Participant Bios

FACULTY PRESENTERS

Sherene H. Razack is Distinguished Professor and the Penny Kanner Endowed Chair in Gender Studies, UCLA. Her books include: Dying from Improvement: Inquests and Inquiries into Indigenous Deaths in Custody (2015); At the Limits of Justice: Women of Colour On Terror (2014, ed. With Suvendrini Perera); States of Race (2011, co-editor with Malinda Smith and Sunera Thobani); Casting Out: Race and the Eviction of Muslims From Western Law and Politics (2008) ; Dark Threats and White Knights: The Somalia Affair, Peacekeeping and the New Imperialism (2004)

Gary Fields is Associate Professor of Communication at the University of California, San Diego.

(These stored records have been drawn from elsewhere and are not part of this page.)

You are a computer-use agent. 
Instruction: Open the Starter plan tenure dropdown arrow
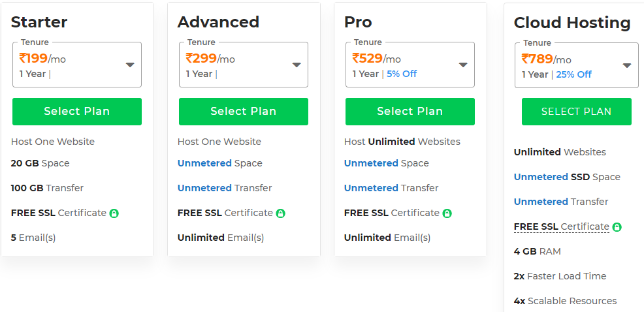pos(130,65)
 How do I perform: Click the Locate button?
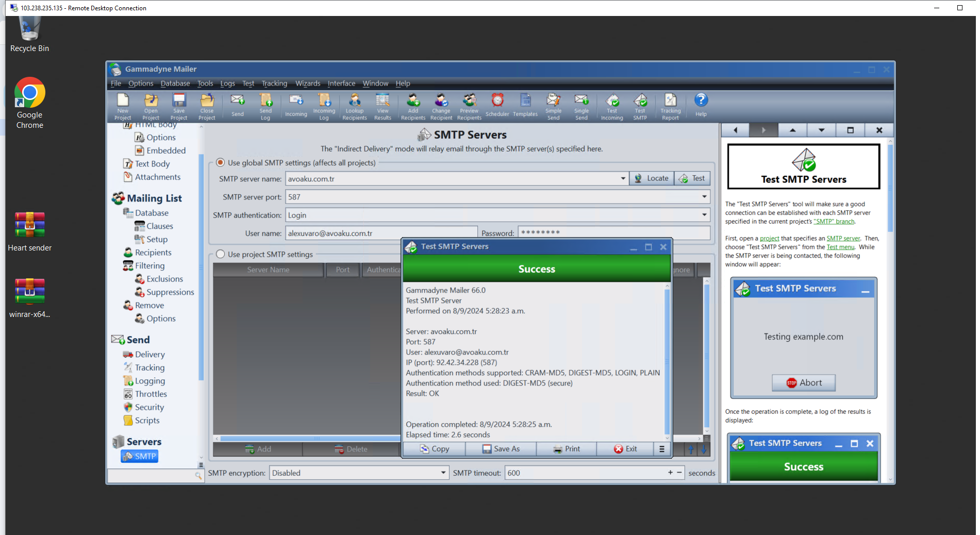tap(651, 178)
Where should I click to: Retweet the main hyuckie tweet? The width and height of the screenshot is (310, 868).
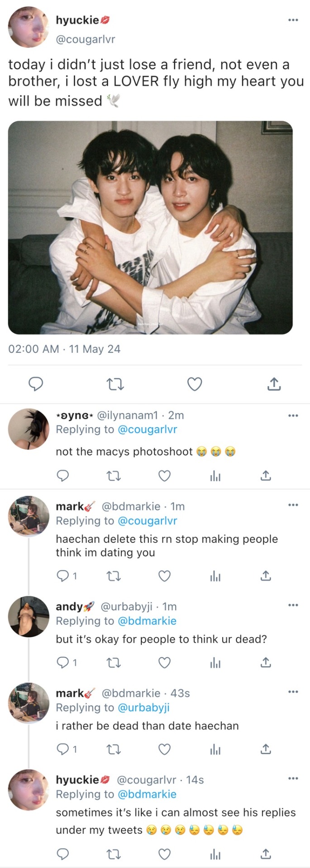click(115, 385)
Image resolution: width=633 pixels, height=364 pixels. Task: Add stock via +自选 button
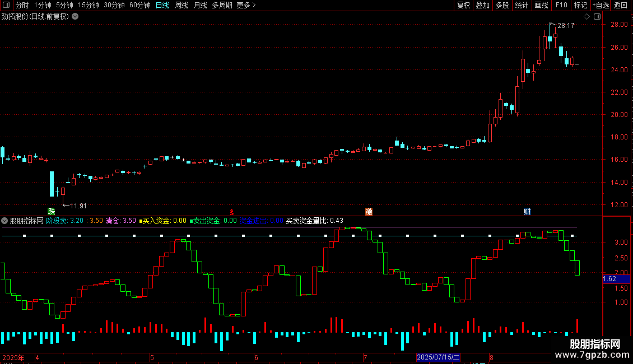601,5
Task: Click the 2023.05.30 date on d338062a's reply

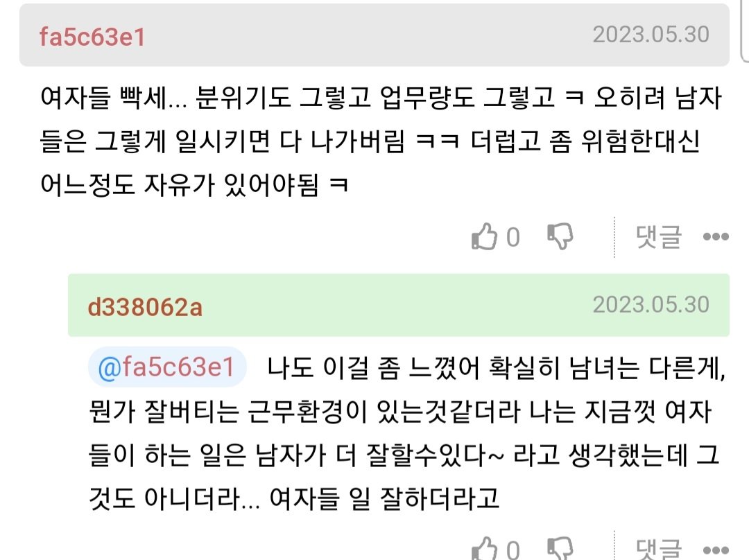Action: tap(651, 304)
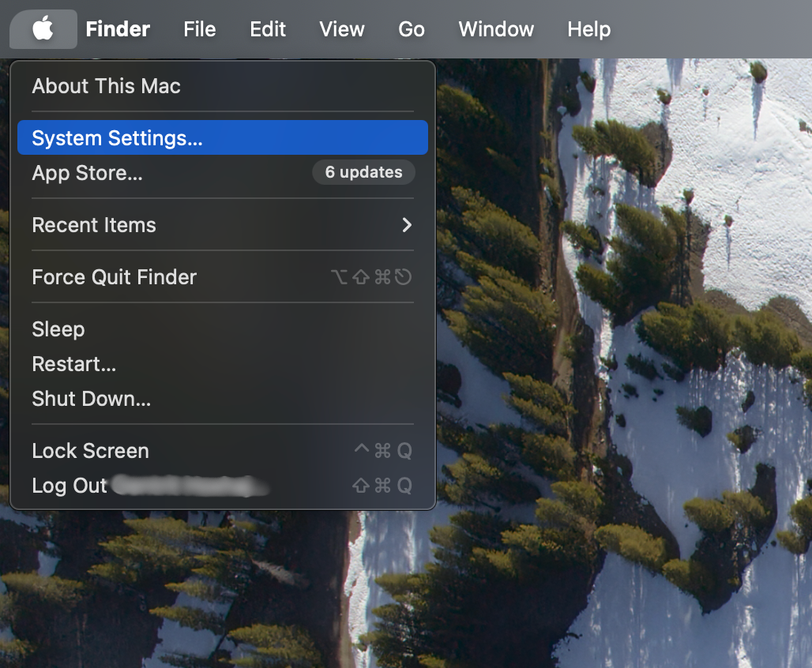812x668 pixels.
Task: Open the Window menu
Action: point(495,28)
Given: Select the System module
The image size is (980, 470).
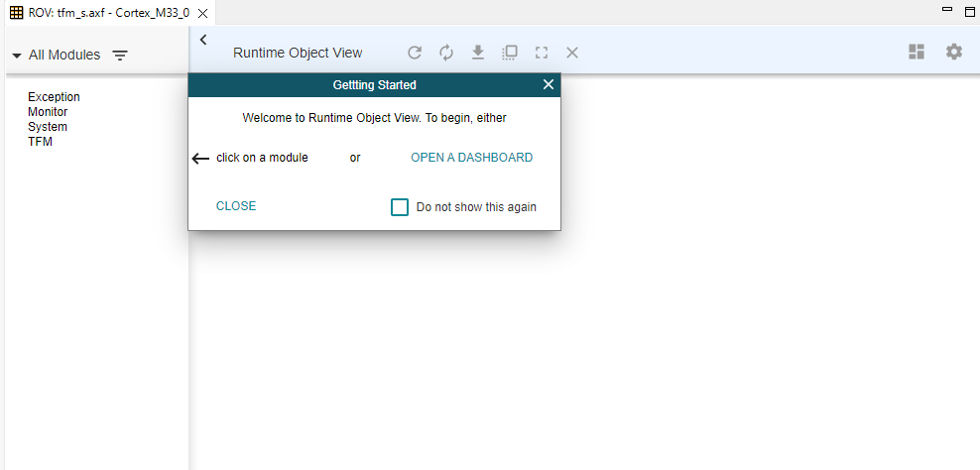Looking at the screenshot, I should coord(48,127).

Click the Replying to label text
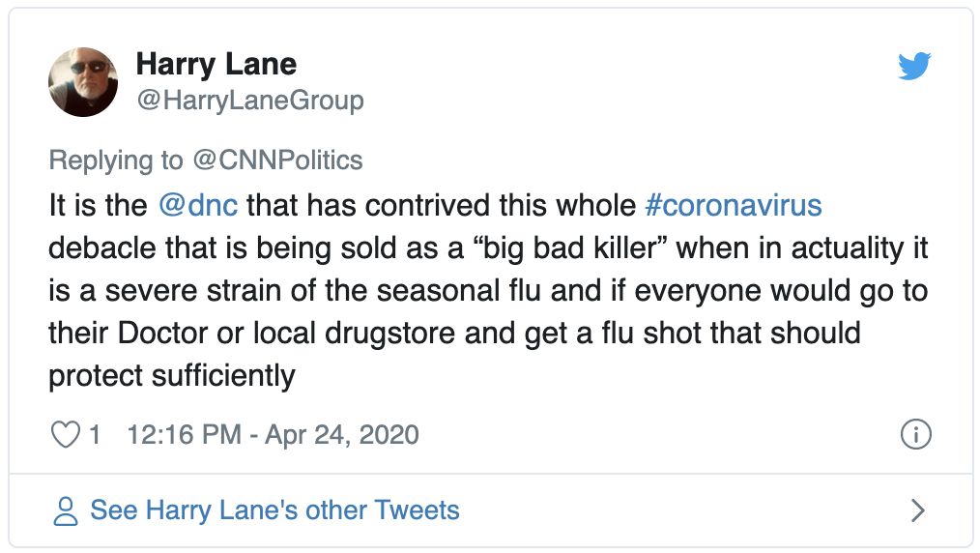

Laila Shereen Sakr is Assistant Professor of Film and Media Studies and Faculty Affiliate in the Feminist Studies Department at University of California, Santa Barbara. At UCSB, she has co-founded Wireframe, a new digital media studio that supports critical game design, data visualization, VR/augmented realities, digital arts and activism. She is known as the creator of the data-body, VJ Um Amel, and the R-Shief software system. Her creative research uses computer analytics, visualization, and immersive worldbuilding techniques to map how participation in social media has influenced the formation of a virtual body politic. Shereen Sakr has shown in solo and group exhibitions and performances at galleries and museums including the San Francisco MoMA, National Gallery of Art in Jordan, Camera Austria, Cultura Digital in Brazil, DC Fridge Art Gallery, 100 Copies in Egypt, among other venues. Her journal articles appear in Middle East Critique, Cinema Journal Teaching Dossier, Networking Knowledge: Journal of the Media, Communication, and Cultural Studies, Parson’s Journal for Information Mapping, Thoughtmesh: Critical Code Journal, and Feminist Debates in Digital Humanities (forthcoming). Over the last two decades, she has been a leading voice in the open source movement, in particular for Arabic localization. She is Co-Editor for the open access journal: Media Theory, and also for After Video published by Open Humanities Press. In addition, she is Research Collaborator in the Global Media Technologies & Cultures Lab at MIT. Professor Shereen Sakr holds an M.F.A. in Digital Arts and New Media from University of California, Santa Cruz, an M.A. in Arab Studies from Georgetown University, and a PhD in Media Arts + Practice from the University of Southern California. Reviews of her work appear in The Wall Street Journal, Science, The Chronicle of Higher Education, Fast Company, The Huffington Post, The Guardian, Voice of America, The Monocle, Art Territories, Digital Media and Learning, Egypt Independent, Mada Masr, Jadaliyyaand The Creators Project.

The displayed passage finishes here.